It's also had to cut its engineering workforce at Fishermans Bend and has just announced 1400 redundancies after cancelling the third shift at its assembly plant in Adelaide.
It is almost certain to lose its overseas business for the Pontiac GTO, has been forced to cut-price compact cars from South Korea, and has yet to get anything but the VE Commodore sedan approved for sales beyond 2006.

Even the once-unbeatable Holden Racing Team has taken a kicking.

It looks bleak, and some people even joked a fortnight ago that the fire at its engine factory in Melbourne was a self-inflicted wound.

The man who has the blowtorch on his belly is Denny Mooney, the American executive who sits in the big office at GM Holden's shiny new headquarters.






He followed the charismatic Peter Hanenberger into the top job at Holden after the turbocharged German engineer drove the company through its biggest growth period in recent history.

Everything looked good when Hanenberger retired, but now Mooney is steering a troubled ship and plugging leaks.

But the 59-year-old engineer refuses to get bogged down or deflated, even when faced with tough questions this week.

How are things at Holden?

Things are pretty difficult right now.

Anytime you make an announcement like we made on the third shift is difficult for everybody. Not just the people at the plant and their families. Everyone wonders what's going on in the business and the future of the business.
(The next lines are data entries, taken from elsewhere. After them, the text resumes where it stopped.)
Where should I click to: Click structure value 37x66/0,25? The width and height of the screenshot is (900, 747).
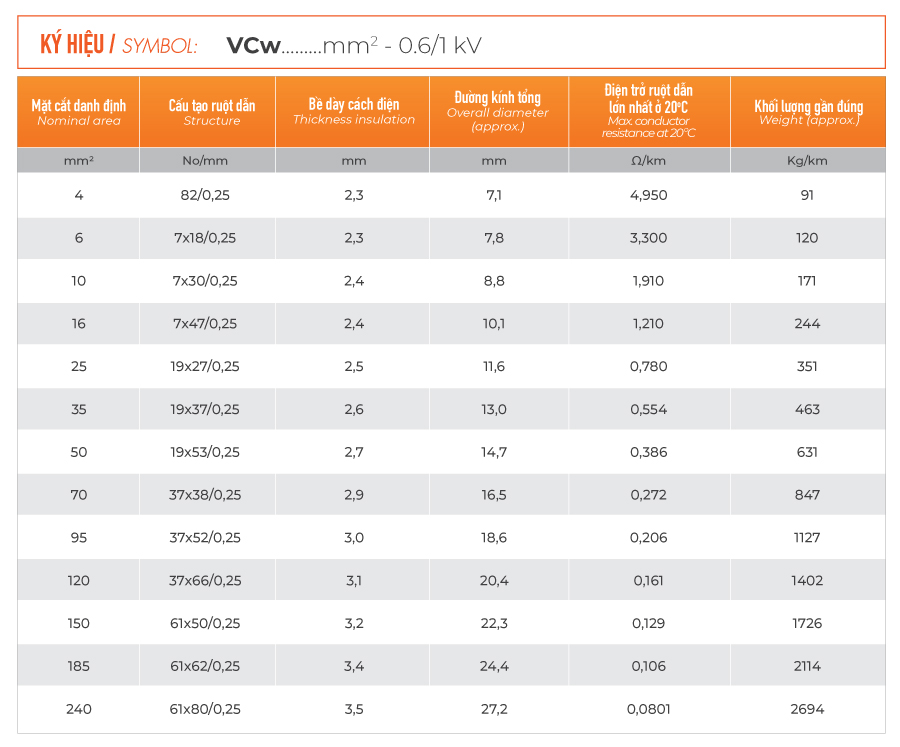tap(205, 580)
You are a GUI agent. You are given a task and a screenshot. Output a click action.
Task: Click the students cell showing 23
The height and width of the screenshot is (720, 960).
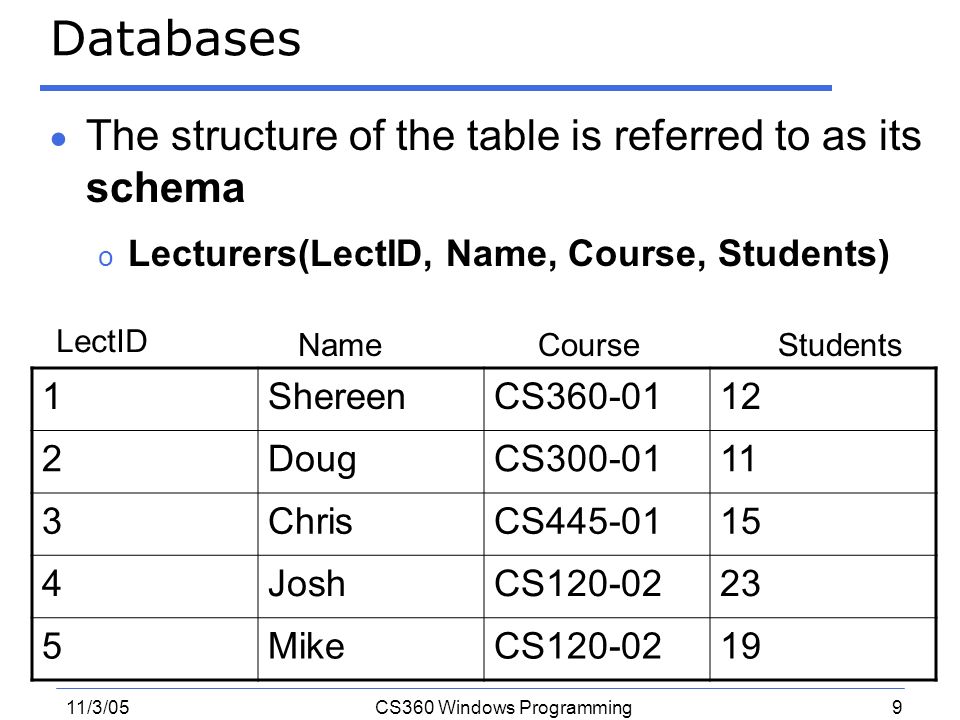[x=823, y=587]
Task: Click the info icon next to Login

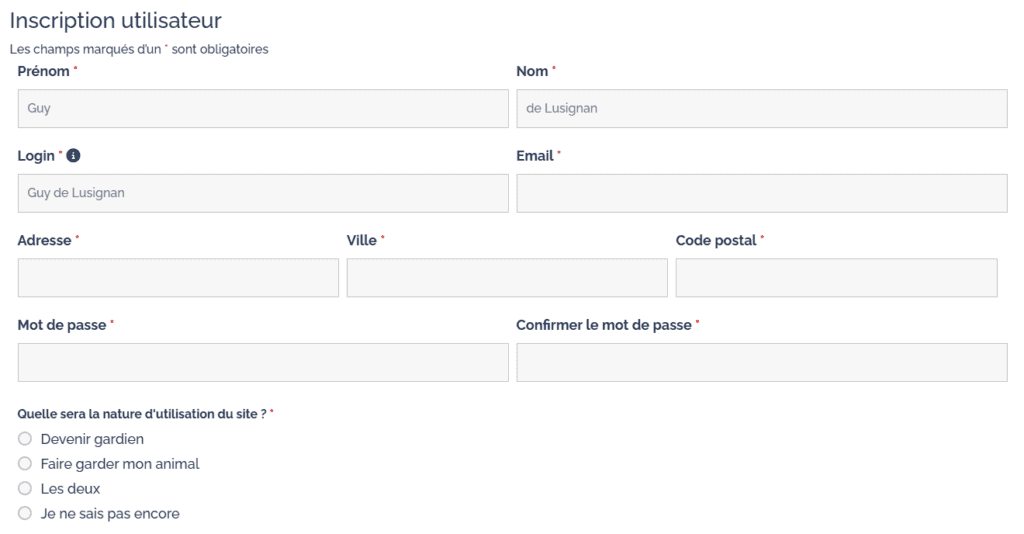Action: pyautogui.click(x=73, y=156)
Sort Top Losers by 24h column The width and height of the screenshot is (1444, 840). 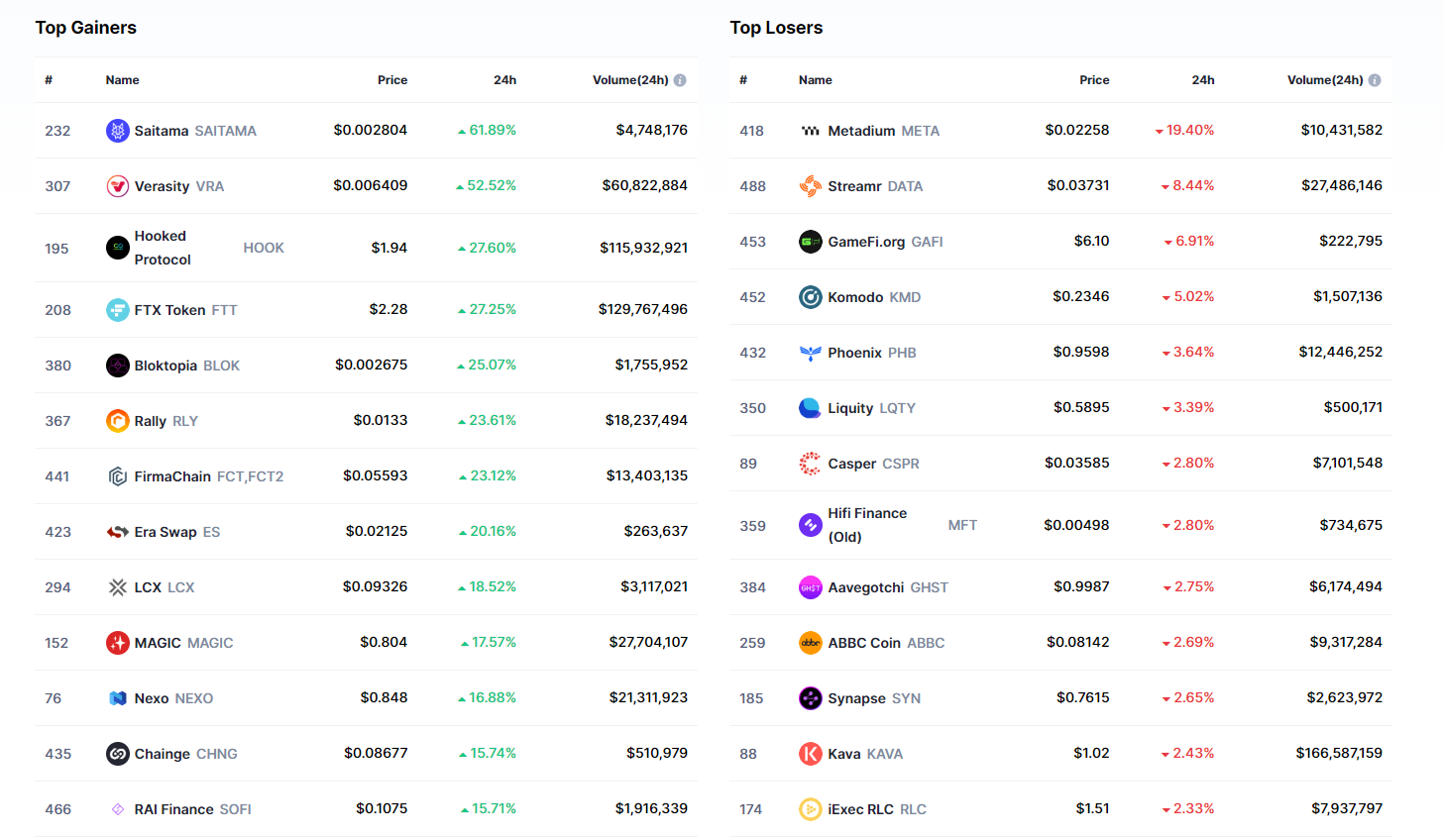point(1202,80)
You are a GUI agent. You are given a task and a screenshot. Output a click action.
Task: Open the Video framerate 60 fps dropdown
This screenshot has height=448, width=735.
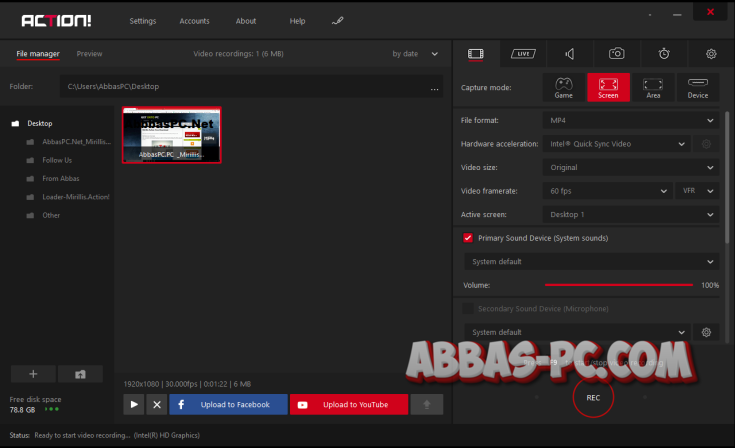pos(606,190)
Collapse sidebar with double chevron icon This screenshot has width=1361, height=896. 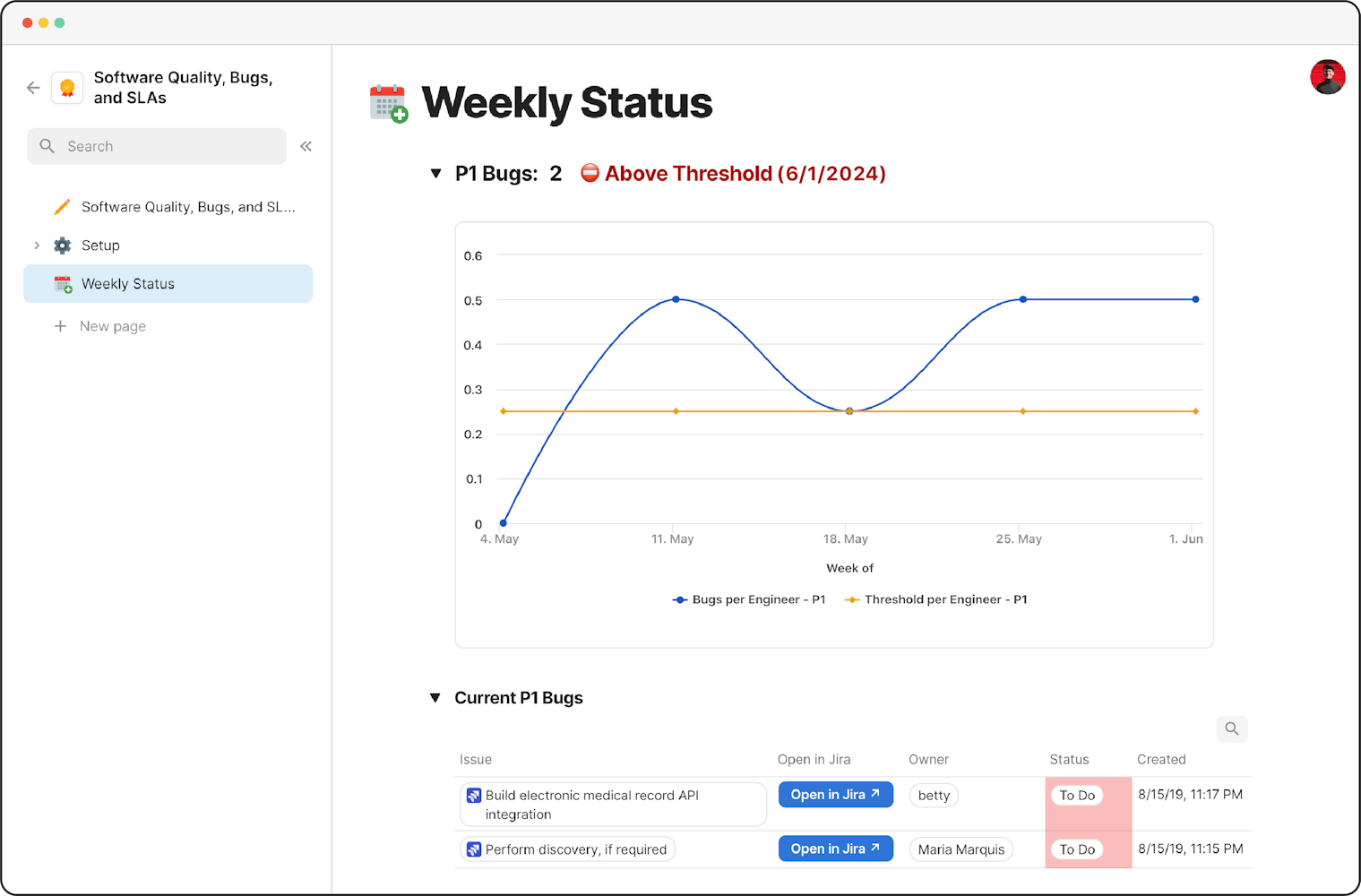tap(306, 146)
It's not unlike what's going on in the auto business worldwide. I tell people that if they don't like cars and you don't like competition, they might not want to be in the auto business.

Is it a crisis?

No, no, it's not a crisis.

It's something we need to do. I call it "right sizing" the business.

The reality is that a two-shift operation in Adelaide is much more appropriate for our demand. I would much rather be capacity constrained than build too many cars.

Our product development operation is strong and has lots of work into the future. We are working on lots of new concepts in vehicles, so we still have a lot of work on our platter.

Even though times are tight, we're still making money.